■ **EXERCISE GOAL**: From the line that contains "Task: Click the minimum group delay field" down to the last line of the data below, restate every line word for word, skipping any images.

[Stored data entries]
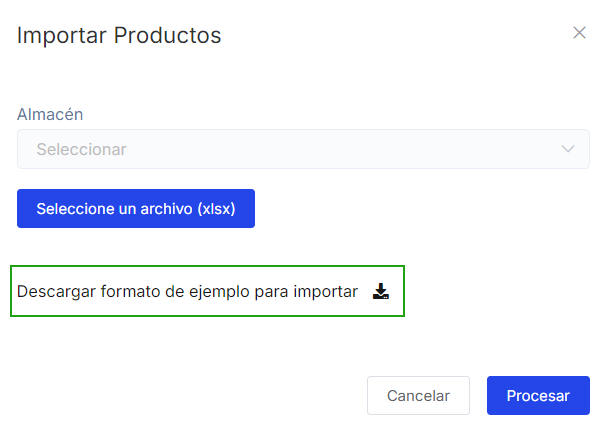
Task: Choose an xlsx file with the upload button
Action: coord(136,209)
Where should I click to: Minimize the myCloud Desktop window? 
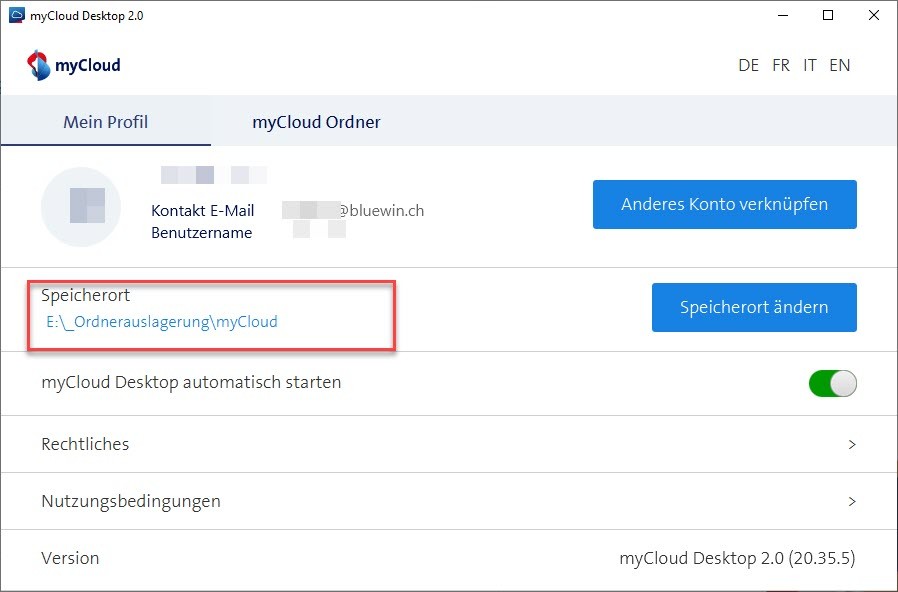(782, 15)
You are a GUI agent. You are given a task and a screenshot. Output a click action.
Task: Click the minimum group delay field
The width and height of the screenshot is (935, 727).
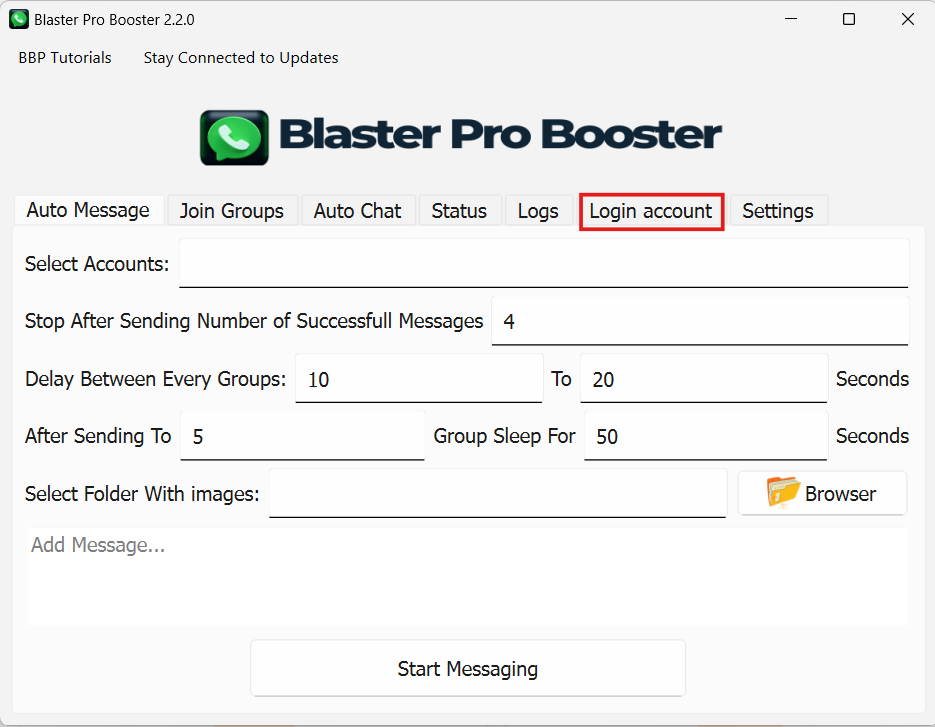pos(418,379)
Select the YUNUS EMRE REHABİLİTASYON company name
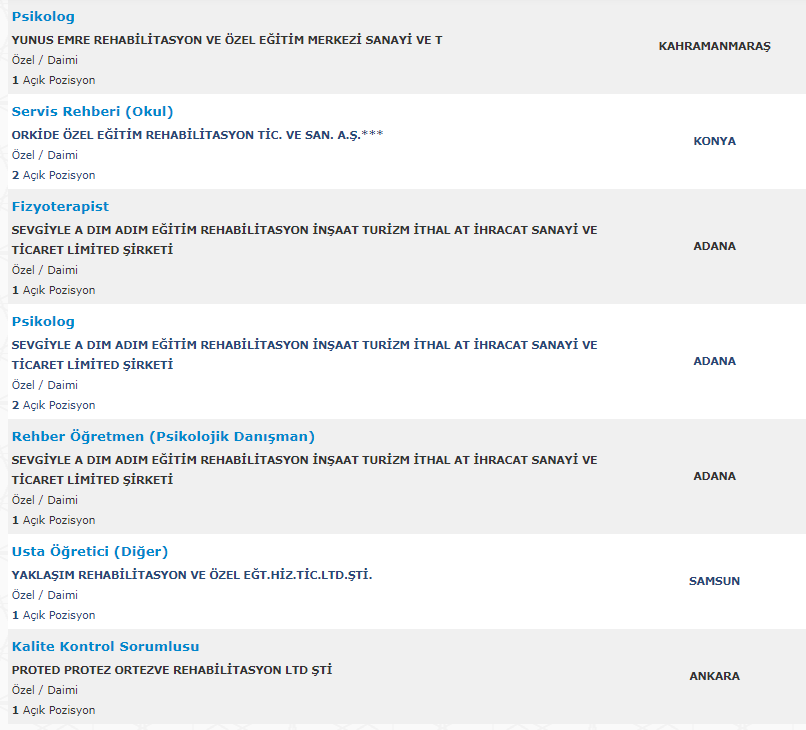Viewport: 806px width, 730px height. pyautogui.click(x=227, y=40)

■ **REPLY TO THE TASK**:
Task: Click the minimum group delay field
The width and height of the screenshot is (935, 727).
pos(418,379)
Select the YUNUS EMRE REHABİLİTASYON company name
Viewport: 806px width, 730px height. pyautogui.click(x=227, y=40)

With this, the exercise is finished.